Critique | Le Cri des gardes de Claire Denis | San Sebastian 2025
Le Cri des gardes se présente comme un retour aux sources du cinéma de Claire Denis : retour en Afrique (qu’elle n’avait plus filmé depuis White Material en 2010), avec un de ses acteurs fétiches, Isaac de Bankolé, et toujours mis en musique par les Tindersticks (même s’ils sont ici très en retrait). La nouveauté se situe ailleurs : Suzanne Lindon co-scénarise, Saint Laurent produit. Le film commence, quelques plans d’un désert, et une séquence onirique entre Alboury (Isaac de Bankolé) et son frère. Nous sommes en terrain connu pouvons nous penser, et c’est alors que l’écran titre apparaît, et avec lui une information capitale : « d’après Combat de nègre et de chiens de Bernard-Marie Koltès ». Dès lors, Claire Denis déroule un huis clos âpre et rugueux. Un homme noir, Alboury, recherche le corps de son frère mort « accidentellement » sur un chantier, et se retrouve confronté au chef expatrié blanc Horn (interprété par Matt Dillon), à son adjoint (Tom Blyth), et au milieu de la confrontation se retrouve la femme d’Horn, Leonie (Mia McKenna-Bruce), qui arrive tout droit d’Europe.
Pour la première fois peut-être, Claire Denis ressert son intrigue à un seul lieu, ce chantier mené par des colons, et pousse les corps à parler. La langue de Koltès règne, et la mise en danger de la cinéaste se situe là : elle qui a toujours fait plus confiance aux corps, à leurs pulsions, la voici qui adapte une matière littéraire entièrement portée sur la langue, au travers de corps empêchés. Alboury ne partira pas tant qu’il n’a pas récupéré le corps de son frère, et la tension se situe dans ce moment de fragilité de la nuit, où les corps peuvent craquer à tout moment.
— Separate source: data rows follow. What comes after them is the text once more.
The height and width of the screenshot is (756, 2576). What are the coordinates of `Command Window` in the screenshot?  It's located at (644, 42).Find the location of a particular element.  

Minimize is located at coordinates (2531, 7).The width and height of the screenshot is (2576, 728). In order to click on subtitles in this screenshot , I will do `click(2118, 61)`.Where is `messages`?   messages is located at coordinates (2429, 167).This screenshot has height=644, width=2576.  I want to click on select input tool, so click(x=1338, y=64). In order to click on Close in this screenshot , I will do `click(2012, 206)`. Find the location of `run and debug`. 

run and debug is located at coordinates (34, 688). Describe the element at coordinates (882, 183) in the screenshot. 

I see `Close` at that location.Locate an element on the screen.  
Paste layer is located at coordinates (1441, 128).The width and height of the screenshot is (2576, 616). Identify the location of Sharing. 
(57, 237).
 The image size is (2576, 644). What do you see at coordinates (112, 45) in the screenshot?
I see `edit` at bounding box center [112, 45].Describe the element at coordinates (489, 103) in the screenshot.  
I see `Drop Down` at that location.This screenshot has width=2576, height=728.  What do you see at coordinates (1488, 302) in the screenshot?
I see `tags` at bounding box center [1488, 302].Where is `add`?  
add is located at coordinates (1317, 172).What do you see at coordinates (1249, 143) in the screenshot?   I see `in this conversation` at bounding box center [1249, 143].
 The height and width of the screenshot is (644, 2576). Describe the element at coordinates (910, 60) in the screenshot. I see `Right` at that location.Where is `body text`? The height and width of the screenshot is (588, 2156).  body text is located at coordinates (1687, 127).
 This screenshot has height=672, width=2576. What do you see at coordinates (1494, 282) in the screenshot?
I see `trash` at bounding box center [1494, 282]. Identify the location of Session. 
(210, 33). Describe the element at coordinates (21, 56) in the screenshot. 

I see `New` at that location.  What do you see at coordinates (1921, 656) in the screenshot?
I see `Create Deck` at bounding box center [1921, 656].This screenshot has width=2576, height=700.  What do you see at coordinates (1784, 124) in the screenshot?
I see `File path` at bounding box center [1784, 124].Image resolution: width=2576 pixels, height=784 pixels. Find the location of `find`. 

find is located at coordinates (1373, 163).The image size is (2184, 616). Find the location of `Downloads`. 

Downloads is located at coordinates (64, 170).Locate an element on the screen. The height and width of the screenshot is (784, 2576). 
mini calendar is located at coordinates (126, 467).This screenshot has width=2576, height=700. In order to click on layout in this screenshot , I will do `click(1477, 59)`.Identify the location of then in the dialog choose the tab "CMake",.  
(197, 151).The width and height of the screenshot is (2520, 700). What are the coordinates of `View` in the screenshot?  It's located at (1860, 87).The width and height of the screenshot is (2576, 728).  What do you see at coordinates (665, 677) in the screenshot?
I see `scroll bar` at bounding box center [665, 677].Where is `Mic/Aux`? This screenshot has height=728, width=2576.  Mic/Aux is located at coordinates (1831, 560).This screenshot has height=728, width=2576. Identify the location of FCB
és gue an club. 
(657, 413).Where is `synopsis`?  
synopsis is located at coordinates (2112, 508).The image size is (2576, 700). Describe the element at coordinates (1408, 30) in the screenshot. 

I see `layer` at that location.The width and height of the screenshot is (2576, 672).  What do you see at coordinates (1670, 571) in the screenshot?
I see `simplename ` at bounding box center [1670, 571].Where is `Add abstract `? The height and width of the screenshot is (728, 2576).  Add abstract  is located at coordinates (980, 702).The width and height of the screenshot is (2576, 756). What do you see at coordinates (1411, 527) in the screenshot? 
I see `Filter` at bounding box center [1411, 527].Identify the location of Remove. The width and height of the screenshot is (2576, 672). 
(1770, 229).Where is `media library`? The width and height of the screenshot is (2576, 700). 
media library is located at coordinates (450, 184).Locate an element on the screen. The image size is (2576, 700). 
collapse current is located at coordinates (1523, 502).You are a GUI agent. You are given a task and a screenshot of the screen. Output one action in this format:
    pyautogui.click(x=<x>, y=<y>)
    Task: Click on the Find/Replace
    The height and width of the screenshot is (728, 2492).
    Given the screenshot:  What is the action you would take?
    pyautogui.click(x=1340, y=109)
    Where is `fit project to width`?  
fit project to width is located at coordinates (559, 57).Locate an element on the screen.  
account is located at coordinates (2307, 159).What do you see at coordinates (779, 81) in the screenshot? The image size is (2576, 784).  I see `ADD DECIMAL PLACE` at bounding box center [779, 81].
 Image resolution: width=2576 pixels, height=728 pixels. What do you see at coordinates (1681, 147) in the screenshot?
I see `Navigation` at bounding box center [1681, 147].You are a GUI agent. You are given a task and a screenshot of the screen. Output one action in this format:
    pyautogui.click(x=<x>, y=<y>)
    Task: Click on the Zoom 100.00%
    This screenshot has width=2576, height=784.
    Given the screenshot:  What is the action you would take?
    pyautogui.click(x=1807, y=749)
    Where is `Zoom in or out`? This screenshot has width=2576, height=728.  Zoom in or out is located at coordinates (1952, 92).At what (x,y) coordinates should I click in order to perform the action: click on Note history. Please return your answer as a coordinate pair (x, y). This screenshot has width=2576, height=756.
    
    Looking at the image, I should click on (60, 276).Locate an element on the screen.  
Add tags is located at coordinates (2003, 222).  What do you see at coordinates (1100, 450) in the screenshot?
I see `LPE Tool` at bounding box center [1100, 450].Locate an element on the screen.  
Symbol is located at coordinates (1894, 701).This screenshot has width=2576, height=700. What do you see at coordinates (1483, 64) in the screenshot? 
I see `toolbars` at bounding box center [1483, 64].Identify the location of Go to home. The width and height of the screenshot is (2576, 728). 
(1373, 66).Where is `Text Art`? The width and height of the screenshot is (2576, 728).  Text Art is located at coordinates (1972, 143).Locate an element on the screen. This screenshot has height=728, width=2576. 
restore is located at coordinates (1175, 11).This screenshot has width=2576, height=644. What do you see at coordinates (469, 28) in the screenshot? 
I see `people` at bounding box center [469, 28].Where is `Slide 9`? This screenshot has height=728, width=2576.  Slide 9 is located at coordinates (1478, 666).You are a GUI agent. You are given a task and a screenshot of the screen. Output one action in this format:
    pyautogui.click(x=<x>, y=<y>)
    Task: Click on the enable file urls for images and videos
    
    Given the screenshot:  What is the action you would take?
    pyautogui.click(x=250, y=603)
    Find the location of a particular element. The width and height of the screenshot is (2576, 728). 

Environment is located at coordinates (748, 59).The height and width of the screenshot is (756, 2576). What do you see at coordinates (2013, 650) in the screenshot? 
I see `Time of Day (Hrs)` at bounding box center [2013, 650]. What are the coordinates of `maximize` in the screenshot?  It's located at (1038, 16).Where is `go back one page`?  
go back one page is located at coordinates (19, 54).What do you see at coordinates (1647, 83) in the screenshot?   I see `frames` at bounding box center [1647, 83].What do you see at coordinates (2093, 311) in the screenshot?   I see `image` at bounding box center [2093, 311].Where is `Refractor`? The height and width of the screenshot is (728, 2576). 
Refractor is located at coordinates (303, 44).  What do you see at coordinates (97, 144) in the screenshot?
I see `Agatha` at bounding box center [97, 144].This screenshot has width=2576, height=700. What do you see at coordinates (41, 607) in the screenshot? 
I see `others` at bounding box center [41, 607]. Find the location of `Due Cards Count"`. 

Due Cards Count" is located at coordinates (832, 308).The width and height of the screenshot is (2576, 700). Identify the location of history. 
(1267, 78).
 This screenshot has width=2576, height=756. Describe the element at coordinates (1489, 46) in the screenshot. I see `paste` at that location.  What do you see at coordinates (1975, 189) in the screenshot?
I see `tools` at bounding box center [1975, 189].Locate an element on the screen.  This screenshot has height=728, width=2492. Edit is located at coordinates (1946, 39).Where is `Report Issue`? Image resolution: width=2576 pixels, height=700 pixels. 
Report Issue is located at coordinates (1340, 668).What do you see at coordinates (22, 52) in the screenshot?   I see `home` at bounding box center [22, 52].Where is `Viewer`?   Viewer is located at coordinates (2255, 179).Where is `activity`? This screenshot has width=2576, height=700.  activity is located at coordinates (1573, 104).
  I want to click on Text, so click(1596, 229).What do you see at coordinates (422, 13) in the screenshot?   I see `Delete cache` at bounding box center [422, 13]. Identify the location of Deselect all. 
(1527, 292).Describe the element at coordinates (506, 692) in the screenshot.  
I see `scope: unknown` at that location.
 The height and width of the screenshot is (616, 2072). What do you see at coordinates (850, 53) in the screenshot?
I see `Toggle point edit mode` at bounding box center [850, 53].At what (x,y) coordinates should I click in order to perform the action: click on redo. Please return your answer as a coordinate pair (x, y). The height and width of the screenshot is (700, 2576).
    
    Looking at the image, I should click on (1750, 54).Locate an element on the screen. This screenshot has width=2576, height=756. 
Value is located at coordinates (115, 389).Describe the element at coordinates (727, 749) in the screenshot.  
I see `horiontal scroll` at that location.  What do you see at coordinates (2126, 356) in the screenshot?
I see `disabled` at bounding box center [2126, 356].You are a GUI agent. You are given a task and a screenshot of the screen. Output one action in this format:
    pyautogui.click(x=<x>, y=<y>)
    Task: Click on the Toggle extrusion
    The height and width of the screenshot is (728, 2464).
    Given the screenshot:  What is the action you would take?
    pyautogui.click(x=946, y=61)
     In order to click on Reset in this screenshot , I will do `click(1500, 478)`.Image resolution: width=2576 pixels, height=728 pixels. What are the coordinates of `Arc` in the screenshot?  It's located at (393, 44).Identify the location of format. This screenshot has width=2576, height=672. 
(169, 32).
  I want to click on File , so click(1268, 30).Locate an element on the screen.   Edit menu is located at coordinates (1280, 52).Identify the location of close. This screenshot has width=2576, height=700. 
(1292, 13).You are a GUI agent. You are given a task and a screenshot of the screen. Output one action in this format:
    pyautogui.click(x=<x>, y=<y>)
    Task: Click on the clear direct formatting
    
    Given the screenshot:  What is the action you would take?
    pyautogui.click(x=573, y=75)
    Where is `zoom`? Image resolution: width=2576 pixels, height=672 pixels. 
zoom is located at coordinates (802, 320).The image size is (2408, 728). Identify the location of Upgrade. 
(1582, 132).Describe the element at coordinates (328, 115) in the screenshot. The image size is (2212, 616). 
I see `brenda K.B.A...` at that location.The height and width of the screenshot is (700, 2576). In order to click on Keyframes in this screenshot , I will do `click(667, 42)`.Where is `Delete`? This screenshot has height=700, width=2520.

C’est d’ailleurs dans la relation empoisonnée entre Léonie et Horn que se joue véritablement le style de la cinéaste, et Mia McKenna-Bruce prouve, après sa prestation dans How to have sex (2023), qu’elle est d’ores et déjà une actrice à suivre.
Mais le constat est là, le passage du français à l’anglais de la pièce est assez périlleux, ce qui occasionne un jeu d’acteurs en demi-teinte. Si Isaac de Bankolé est magnifique en sphinx désincarné embrassant pleinement le tragique théâtral, figure cachée dans l’ombre qui attend inexorablement, Matt Dillon en contre-champ, de l’autre côté du grillage, peine en crédibilité de chef de chantier. La comparaison est plus terrible encore quand on sait que le rôle de Horn dans la pièce mise en scène pour la première fois au Théâtre des Amandiers en 1982 par Patrice Chéreau était incarné par Michel Piccoli. Matt Dillon n’a pas de théâtre dans sa voix, et le dialogue n’est jamais à la hauteur du fond néo-colonial que sous-tend le texte.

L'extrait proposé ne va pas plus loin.